_What to work on_
Make an exact copy of the entries that come next.

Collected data

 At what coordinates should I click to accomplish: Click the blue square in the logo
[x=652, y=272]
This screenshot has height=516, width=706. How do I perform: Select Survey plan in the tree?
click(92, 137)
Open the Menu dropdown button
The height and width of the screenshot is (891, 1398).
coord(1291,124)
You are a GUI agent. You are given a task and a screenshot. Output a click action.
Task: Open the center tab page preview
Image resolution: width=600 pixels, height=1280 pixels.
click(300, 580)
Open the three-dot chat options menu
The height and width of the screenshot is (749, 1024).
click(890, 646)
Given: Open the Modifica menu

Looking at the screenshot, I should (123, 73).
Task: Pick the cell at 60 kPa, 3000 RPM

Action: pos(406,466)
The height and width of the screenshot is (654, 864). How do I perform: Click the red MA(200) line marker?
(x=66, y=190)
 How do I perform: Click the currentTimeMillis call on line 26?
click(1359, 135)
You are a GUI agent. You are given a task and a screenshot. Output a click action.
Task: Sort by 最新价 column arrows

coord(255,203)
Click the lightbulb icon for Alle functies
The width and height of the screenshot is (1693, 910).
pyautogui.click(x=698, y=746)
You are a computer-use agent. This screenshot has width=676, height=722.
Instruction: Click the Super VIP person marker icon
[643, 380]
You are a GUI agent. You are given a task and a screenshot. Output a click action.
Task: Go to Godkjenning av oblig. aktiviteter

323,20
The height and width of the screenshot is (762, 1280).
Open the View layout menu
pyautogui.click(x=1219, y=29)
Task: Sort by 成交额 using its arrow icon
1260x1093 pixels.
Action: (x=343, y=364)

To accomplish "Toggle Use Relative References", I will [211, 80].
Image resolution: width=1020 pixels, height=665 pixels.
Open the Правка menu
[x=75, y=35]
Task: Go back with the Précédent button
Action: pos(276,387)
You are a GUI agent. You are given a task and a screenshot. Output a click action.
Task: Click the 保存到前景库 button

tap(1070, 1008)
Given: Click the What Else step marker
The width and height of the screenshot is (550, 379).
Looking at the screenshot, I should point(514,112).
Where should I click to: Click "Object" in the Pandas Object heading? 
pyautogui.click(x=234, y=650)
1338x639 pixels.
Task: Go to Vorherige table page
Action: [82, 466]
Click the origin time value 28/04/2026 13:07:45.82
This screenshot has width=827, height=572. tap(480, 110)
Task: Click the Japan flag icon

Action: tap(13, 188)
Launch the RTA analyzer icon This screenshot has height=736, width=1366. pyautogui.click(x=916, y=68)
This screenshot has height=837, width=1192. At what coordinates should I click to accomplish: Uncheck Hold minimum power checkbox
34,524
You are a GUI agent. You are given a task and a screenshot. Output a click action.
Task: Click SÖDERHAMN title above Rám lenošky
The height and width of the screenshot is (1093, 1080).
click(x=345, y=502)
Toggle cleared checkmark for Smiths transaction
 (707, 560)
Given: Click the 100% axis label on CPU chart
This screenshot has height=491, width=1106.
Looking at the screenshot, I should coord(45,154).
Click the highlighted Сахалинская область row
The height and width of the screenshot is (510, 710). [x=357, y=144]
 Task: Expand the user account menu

_Exercise solution_
 At what coordinates should I click to accomplish: Click the blue square in the logo
[x=652, y=272]
This screenshot has height=516, width=706. How do I perform: Select Survey plan in the tree?
click(92, 137)
Open the Menu dropdown button
The height and width of the screenshot is (891, 1398).
coord(1291,124)
You are a GUI agent. You are given a task and a screenshot. Output a click action.
Task: Open the center tab page preview
Image resolution: width=600 pixels, height=1280 pixels.
click(300, 580)
Open the three-dot chat options menu
The height and width of the screenshot is (749, 1024).
click(890, 646)
Given: Open the Modifica menu

Looking at the screenshot, I should (123, 73).
Task: Pick the cell at 60 kPa, 3000 RPM

Action: pos(406,466)
The height and width of the screenshot is (654, 864). How do I perform: Click the red MA(200) line marker?
(x=66, y=190)
 How do I perform: Click the currentTimeMillis call on line 26?
click(1359, 135)
You are a GUI agent. You are given a task and a screenshot. Output a click action.
Task: Sort by 最新价 column arrows

coord(255,203)
Click the lightbulb icon for Alle functies
The width and height of the screenshot is (1693, 910).
pyautogui.click(x=698, y=746)
You are a computer-use agent. This screenshot has width=676, height=722.
Instruction: Click the Super VIP person marker icon
[643, 380]
You are a GUI agent. You are given a task and a screenshot. Output a click action.
Task: Go to Godkjenning av oblig. aktiviteter

323,20
The height and width of the screenshot is (762, 1280).
Open the View layout menu
pyautogui.click(x=1219, y=29)
Task: Sort by 成交额 using its arrow icon
1260x1093 pixels.
Action: (x=343, y=364)

To accomplish "Toggle Use Relative References", I will [211, 80].
Image resolution: width=1020 pixels, height=665 pixels.
Open the Правка menu
[x=75, y=35]
Task: Go back with the Précédent button
Action: pos(276,387)
You are a GUI agent. You are given a task and a screenshot. Output a click action.
Task: Click the 保存到前景库 button

tap(1070, 1008)
Given: Click the What Else step marker
The width and height of the screenshot is (550, 379).
Looking at the screenshot, I should point(514,112).
Where should I click to: Click "Object" in the Pandas Object heading? 
pyautogui.click(x=234, y=650)
1338x639 pixels.
Task: Go to Vorherige table page
Action: [82, 466]
Click the origin time value 28/04/2026 13:07:45.82
This screenshot has width=827, height=572. tap(480, 110)
Task: Click the Japan flag icon

Action: tap(13, 188)
Launch the RTA analyzer icon This screenshot has height=736, width=1366. pyautogui.click(x=916, y=68)
This screenshot has height=837, width=1192. At what coordinates should I click to accomplish: Uncheck Hold minimum power checkbox
34,524
You are a GUI agent. You are given a task and a screenshot. Output a click action.
Task: Click SÖDERHAMN title above Rám lenošky
The height and width of the screenshot is (1093, 1080).
click(x=345, y=502)
Toggle cleared checkmark for Smiths transaction
 (707, 560)
Given: Click the 100% axis label on CPU chart
This screenshot has height=491, width=1106.
Looking at the screenshot, I should coord(45,154).
Click the highlighted Сахалинская область row
The height and width of the screenshot is (510, 710). [x=357, y=144]
 Task: Expand the user account menu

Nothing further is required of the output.